§ **What the task requires**
Write out the data below line for line, leaving out the pictures.

§ **Task input**

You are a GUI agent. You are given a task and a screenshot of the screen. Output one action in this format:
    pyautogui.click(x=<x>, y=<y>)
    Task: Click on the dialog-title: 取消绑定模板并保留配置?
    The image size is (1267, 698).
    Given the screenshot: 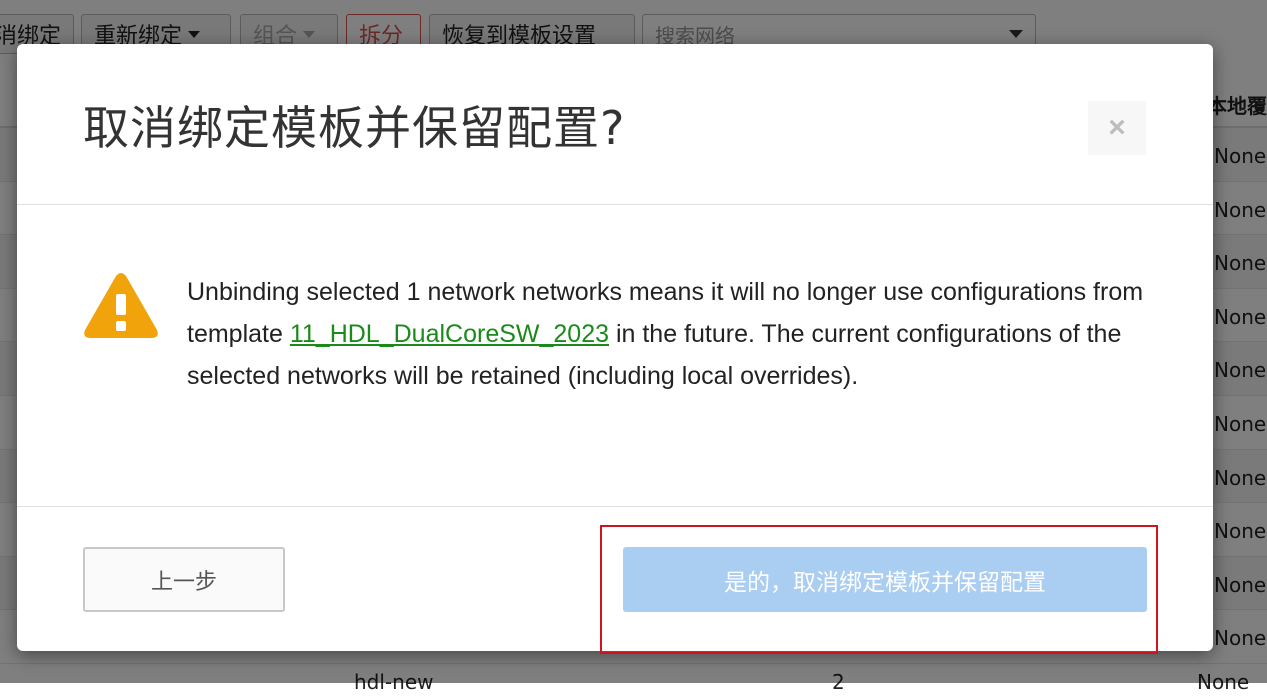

§ **Task output**
You are a GUI agent. You are given a task and a screenshot of the screen. Output one action in this format:
    pyautogui.click(x=<x>, y=<y>)
    Task: Click on the dialog-title: 取消绑定模板并保留配置?
    The image size is (1267, 698).
    Given the screenshot: 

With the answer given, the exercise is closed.